EXERCISE
Everything from the line containing "You are a computer-use" through the last line of the data below is to be retyped exactly, apart from the pictures.

EXTRACTED DATA
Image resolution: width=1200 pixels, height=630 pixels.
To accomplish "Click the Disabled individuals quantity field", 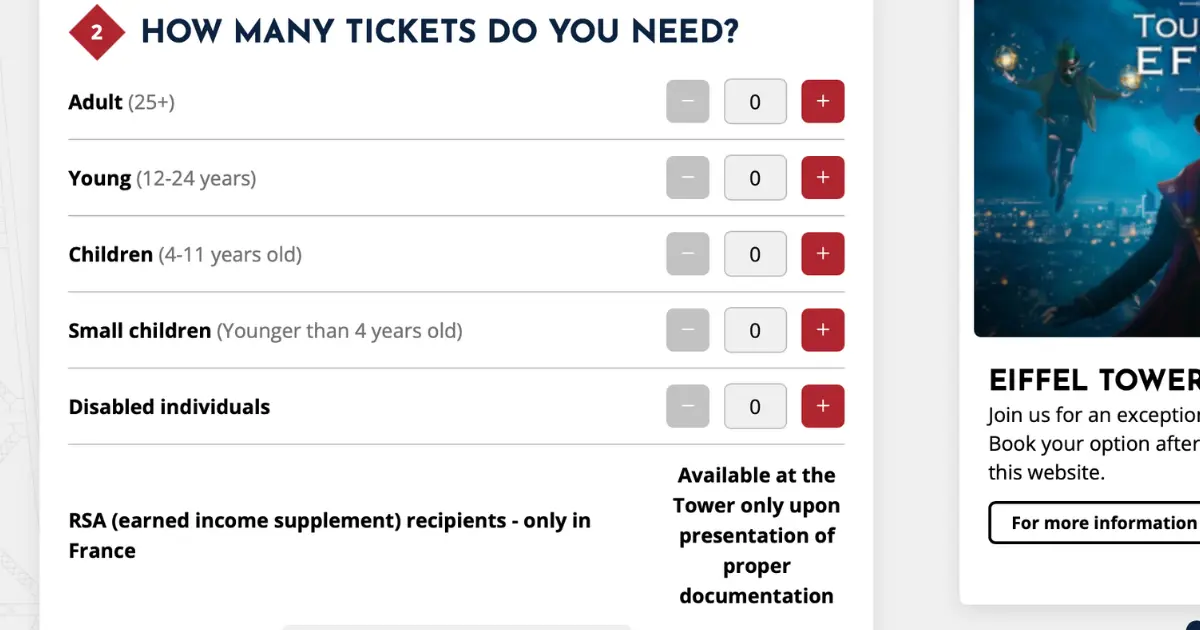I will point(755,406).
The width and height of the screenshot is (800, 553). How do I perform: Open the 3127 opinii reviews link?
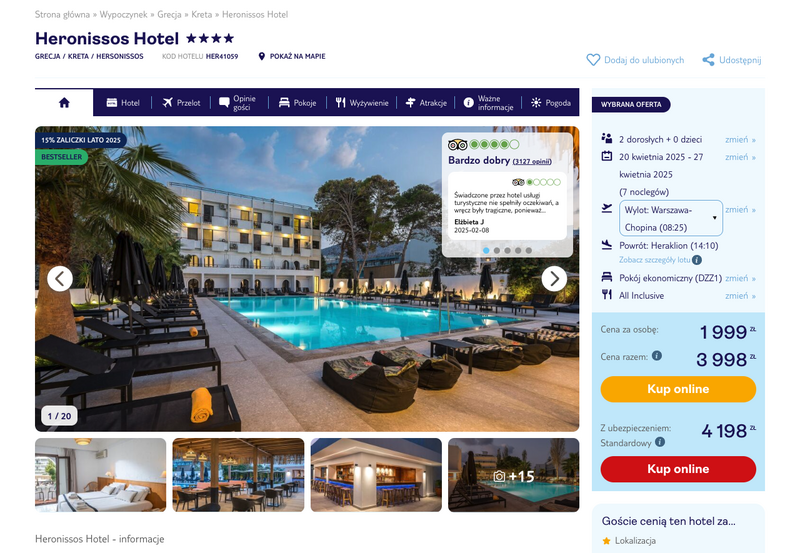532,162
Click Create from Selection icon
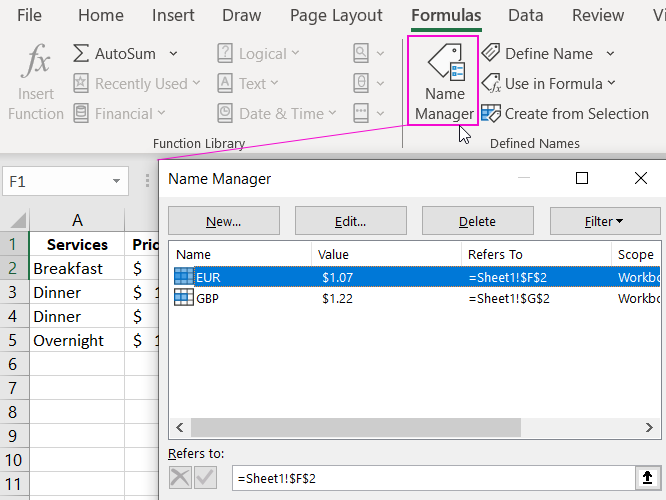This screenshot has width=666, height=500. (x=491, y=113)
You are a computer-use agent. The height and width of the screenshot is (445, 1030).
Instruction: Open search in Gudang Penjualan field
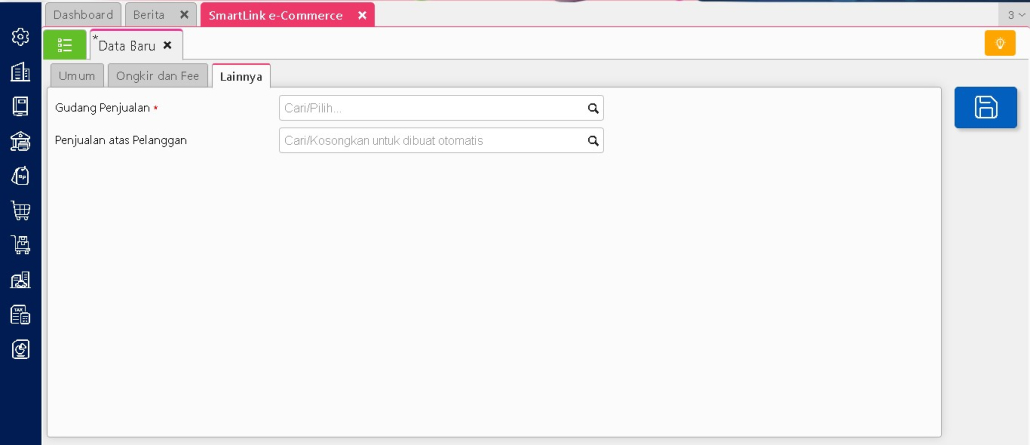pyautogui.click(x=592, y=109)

RESULT BELOW
You are a computer-use agent. The height and width of the screenshot is (445, 1030).
Instruction: Open search in Gudang Penjualan field
pyautogui.click(x=592, y=109)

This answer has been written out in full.